Just two years after closing its Metro Vancouver production facility – and one year after being sold to new ownership –Burnaby-based Whistler Water Inc. is on the comeback trail.
A quick tour of the company’s Burnaby bottling plant shows Whistler Water’s production is back in full swing, with a staff of 40 workers and the constantly moving machinery churning out 43,000 bottles of water – 25,000 of the 350-millilitre variety and 18,000 of the 1.5-litre products – every hour.
The renewed energy, company representatives say, comes from a new – and more global – business perspective stemming from Whistler Water’s new overseas investors.
President Herbert Q. He said that when Whistler Water reached an agreement in 2016 to receive direct investment from Beijing-based Zhen Partners Fund, the company also gained insights into a two-pronged business strategy of expanding sales not only in its home Canadian market, but also in global markets.
The driving force behind this strategy, He said, is Whistler’s glacial spring water, which comes from a single source in the unpopulated Coast Mountains north of Vancouver, and which investors saw as a rare product that should be in high demand in the global water market.
A further validation that Whistler Water had a unique product came this June, when Belgium-based International Taste and Quality Institute gave the Canadian producer’s product a three-star rating, the institute’s highest designation.
“You would not see water this high in quality in most other places in the world,” He said. Referring to the success of Fiji Water on the global market, he added, “If Fiji can be a brand, why can’t Canada be one, as well? We have better water. I believe we are in a unique position to bring the best water in Canada to the global market.”
Whistler Water has been in operation since 1991. It was owned by the McLaughlin family, which recently sold Grouse Mountain Resorts to a firm with Chinese ties. But Whistler Water’s COO, Bruce Gemmell, noted that Whistler remains a Canadian company, with one of the key focus markets outside of Canada not being in Asia, but rather the western United States.

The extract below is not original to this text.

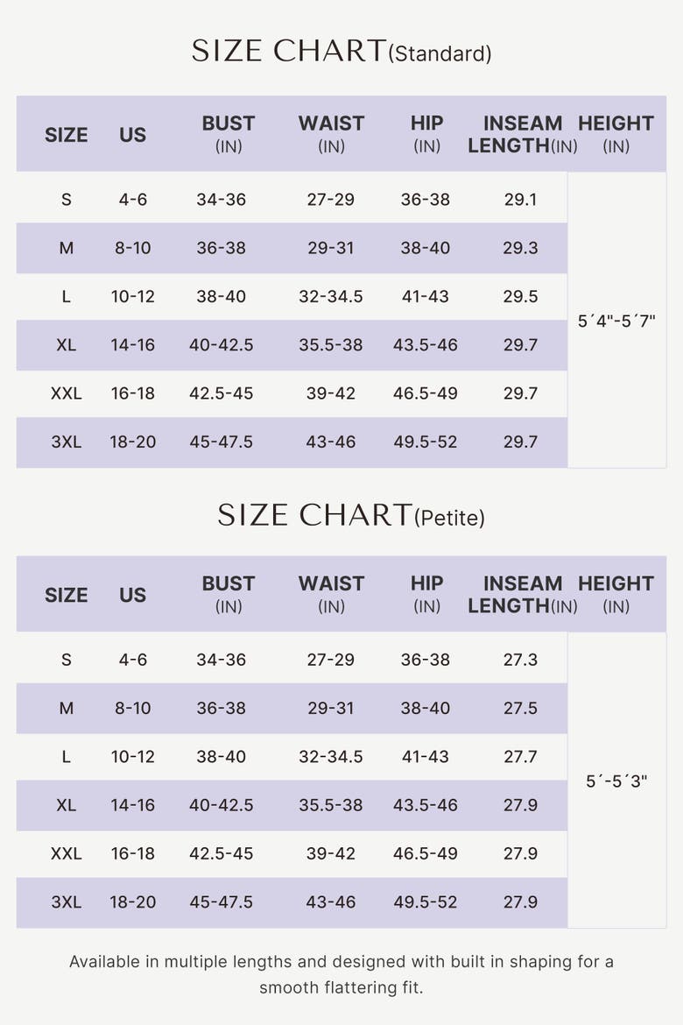Click the footer text about multiple lengths
The image size is (683, 1025).
pos(342,974)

“People forget that the United States also has a demand for great drinking water – especially in places like California.”

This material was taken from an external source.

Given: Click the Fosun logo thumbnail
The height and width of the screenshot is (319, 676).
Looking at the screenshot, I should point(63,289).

Gemmell added that the American market also presents fewer logistic complications for a Canadian company.
“Los Angeles is half the distance from Vancouver as the distance from here to Toronto, not to mention the distance to Asia being even farther.”
Gemmell said Whistler Water is working on getting the necessary permits to reach American consumers and is planning a trade show appearance in California this year.
In addition, the company – which uses only plastic bottles – is developing a glass-bottle production line that’s more in line with the premium brand image it’s hoping to build with Whistler Water’s new consumers.
“Our mission is twofold,” Gemmell said. “For the Canadian consumer, there’s really no reason to pay for water that comes from elsewhere … and when customers do enjoy our product as an export product in their international markets, they will have confidence knowing that it genuinely is from Canada – unlike some other bottlers that use the same brand in many different markets, but use locally sourced water.”
As for the Asia portion of Whistler Water’s new strategy, Zhen Partners has agreed to promote, market and sell the product in the Chinese market, and the company believes the demand will be high given recent reports that up to 80% of China’s groundwater might be at serious risk of becoming polluted.
But China isn’t the only country with that problem. Whistler Water is also keen to enter the water market in India.
He said he hopes that a free trade agreement can be reached to put Canadian products on a level competitive footing with other western producers’ items in China and India.
“In a market like China, we are currently at a disadvantage when compared with the likes of New Zealand, because they have an FTA [free trade agreement] with China.”